The line containing "Viewport: 960px width, 540px height." marks where to begin. Write out that line and every line after it exactly, through the last line below.
+++ Data for the task
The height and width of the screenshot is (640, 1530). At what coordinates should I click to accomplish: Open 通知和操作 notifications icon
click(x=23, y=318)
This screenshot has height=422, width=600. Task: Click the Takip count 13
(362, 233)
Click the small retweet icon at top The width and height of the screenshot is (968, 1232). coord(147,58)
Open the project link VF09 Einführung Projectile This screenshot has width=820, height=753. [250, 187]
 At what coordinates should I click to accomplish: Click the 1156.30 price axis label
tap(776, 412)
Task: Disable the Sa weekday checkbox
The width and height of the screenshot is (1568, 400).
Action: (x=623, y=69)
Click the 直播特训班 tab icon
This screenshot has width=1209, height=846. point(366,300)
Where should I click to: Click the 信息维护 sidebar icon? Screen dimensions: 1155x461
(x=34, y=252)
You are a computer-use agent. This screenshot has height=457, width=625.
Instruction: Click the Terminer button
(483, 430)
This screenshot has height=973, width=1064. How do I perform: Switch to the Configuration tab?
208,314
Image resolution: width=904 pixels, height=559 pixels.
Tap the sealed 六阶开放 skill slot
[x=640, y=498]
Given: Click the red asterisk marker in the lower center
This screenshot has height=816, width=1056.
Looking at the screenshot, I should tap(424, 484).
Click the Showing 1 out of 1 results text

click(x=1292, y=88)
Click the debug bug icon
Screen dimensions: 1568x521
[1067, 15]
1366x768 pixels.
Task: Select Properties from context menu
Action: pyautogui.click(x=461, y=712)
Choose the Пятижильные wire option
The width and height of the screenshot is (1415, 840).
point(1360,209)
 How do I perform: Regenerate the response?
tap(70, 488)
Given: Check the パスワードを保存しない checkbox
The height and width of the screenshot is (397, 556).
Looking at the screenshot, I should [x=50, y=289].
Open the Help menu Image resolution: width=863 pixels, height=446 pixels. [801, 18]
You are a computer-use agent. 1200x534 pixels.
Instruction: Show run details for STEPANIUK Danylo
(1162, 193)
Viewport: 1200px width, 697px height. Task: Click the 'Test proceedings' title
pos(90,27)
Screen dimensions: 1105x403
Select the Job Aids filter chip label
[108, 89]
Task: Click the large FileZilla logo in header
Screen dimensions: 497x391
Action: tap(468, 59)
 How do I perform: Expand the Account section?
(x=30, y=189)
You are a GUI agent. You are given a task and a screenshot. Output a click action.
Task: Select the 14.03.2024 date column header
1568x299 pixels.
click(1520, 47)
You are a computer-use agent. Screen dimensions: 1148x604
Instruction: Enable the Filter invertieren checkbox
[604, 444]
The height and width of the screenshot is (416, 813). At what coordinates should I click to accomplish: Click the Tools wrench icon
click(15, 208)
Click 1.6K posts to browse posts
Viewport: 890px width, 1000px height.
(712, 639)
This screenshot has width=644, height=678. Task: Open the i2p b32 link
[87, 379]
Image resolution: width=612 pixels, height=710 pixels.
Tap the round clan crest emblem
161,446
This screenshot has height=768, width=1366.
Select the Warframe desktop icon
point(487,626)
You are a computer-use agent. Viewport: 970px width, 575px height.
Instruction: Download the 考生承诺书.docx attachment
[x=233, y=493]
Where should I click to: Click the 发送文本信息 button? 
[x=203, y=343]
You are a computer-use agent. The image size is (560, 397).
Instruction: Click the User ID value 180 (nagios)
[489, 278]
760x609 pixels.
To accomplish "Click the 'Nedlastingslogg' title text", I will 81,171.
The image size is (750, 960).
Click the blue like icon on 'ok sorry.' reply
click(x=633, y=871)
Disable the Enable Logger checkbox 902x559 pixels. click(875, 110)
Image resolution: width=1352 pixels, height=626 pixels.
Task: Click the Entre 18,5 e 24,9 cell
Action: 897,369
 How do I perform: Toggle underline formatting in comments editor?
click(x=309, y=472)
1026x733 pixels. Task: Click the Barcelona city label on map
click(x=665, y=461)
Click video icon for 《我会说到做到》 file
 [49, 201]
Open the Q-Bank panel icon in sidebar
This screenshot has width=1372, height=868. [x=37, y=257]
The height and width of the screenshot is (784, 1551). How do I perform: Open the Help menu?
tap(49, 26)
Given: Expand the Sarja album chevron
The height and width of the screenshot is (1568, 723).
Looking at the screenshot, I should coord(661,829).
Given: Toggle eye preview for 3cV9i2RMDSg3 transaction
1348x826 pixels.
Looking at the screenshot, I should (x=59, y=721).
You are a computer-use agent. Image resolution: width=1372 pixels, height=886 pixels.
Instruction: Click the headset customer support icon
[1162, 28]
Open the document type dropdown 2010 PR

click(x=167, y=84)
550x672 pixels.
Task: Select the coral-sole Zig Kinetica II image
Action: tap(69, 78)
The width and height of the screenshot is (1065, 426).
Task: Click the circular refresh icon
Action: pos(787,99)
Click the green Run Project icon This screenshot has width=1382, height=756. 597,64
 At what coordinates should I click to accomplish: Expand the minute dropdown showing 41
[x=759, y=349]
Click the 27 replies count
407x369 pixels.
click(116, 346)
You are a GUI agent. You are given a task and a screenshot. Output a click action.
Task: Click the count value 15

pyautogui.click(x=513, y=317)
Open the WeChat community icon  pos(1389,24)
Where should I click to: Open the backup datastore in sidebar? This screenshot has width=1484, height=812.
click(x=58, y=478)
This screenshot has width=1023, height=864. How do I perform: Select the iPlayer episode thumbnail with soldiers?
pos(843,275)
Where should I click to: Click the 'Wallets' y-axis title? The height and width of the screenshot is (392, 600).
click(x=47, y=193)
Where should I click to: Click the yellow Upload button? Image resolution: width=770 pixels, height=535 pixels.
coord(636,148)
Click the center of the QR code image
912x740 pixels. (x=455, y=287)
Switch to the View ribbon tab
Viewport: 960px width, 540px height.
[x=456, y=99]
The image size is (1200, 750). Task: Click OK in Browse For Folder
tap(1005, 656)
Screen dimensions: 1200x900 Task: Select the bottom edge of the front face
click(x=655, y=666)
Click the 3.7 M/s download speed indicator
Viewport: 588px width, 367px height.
++++++
_Answer_:
Viewport: 960px width, 540px height.
[x=456, y=99]
The image size is (1200, 750). Task: Click OK in Browse For Folder
tap(1005, 656)
Screen dimensions: 1200x900 Task: Select the bottom edge of the front face
click(x=655, y=666)
Click the 3.7 M/s download speed indicator
Viewport: 588px width, 367px height.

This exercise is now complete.